Swamplandia! itself is a profound tale of death, loss, and disillusionment, as Ava, wise for her years but still fundamentally a child, feels her mother’s absence most acutely, with all three children setting out on different searches for something to fill the void left after Hilola’s death and their father’s abdication as a parent. While incorporating elements of magical realism, Russell never lets the story devolve into pure dreamscape or fantasy, and the two primary plotlines – Ava’s search for Osceola in the “underworld” and Kiwi’s sputtering coming-of-age at the hell-themed World of Darkness – resolve in ambiguous ways, especially Ava’s, as the denouement of her story left me very conflicted on whether that particular device was necessary to wrap up her story.

Ava herself is a fascinating character, a Flavia de Luce transplanted into a darker setup, where the father isn’t just absent emotionally but physically, and her precocity isn’t always such an asset. She’s intelligent and independent, retaining some of the emotional immaturity of a typical 13-year-old, responding with an admixture of fear and determination to the impossible situation in which her father and siblings place her. She and Kiwi are the only fully-formed characters in the book, with Kiwi providing more comic relief as the fish-out-of-water on the mainland, a home-schooled (self-taught, really) teenager with the diction of a character from 19th-century literature but almost no self-awareness or ability to function in the social environment of modern teenaged life. The symbolism of some of the rides at World of Darkness is bombastically silly, but these interludes also provide a needed break from the darker sections involving Ava’s journey into the swamps.

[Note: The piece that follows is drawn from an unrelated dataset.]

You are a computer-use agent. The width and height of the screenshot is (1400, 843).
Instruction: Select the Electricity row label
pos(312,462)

Russell has, as far as I can see, never spoken about the theme of disillusionment, but Ava’s storyline with Osceola functions as a strong metaphor for a break with religion, or at least the “old-time” religion of Biblical literalists. Osceola finds a book on spiritualism and follows it, blindly, into the book’s underworld – a place of uncertain location or even existence. Ava connects with a prophet of sorts, the “Bird Man,” and follows him, also blindly, in search of Osceola, and perhaps her mother, deeper into the swamps of the Ten Thousand Islands in search of the entrance to the underworld, a trek that leads to what I’ll only identify as a stark disillusionment for Ava and near-madness for Osceola, as well as a sacrifice that parallels the red heifer of the Hebrew Bible (notably Numbers:19). It might be a stretch to say that the book is itself anti-religious, as Russell hasn’t publicly voiced any such views, but it struck me as at least a strong allegory in opposition to blind acceptance of religious dogma and scripture.

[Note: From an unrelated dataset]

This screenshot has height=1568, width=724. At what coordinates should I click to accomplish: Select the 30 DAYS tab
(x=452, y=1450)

Next up: I’m behind on my reviews, but I’m just about finished with Tom Acitelli’s The Audacity of Hops: The History of America’s Craft Beer Revolution, which even has a whole section devoted to Delaware’s own Dogfish Head brewery.

Comments

  1. I read this book a little over a year ago, and while I liked it, I could not get over the “stark disillusionment” you reference for Ava that occurs near the end of the book. Perhaps Russell purposely didn’t address it – maybe something about how life doesn’t always wrap itself up in neat, psychologically satisfying endings – but reading it, it felt like a punch to the gut from which you never got the chance to catch your breath.

    • @Don: Totally agree. And it was almost downplayed. It ruined the book to some extent.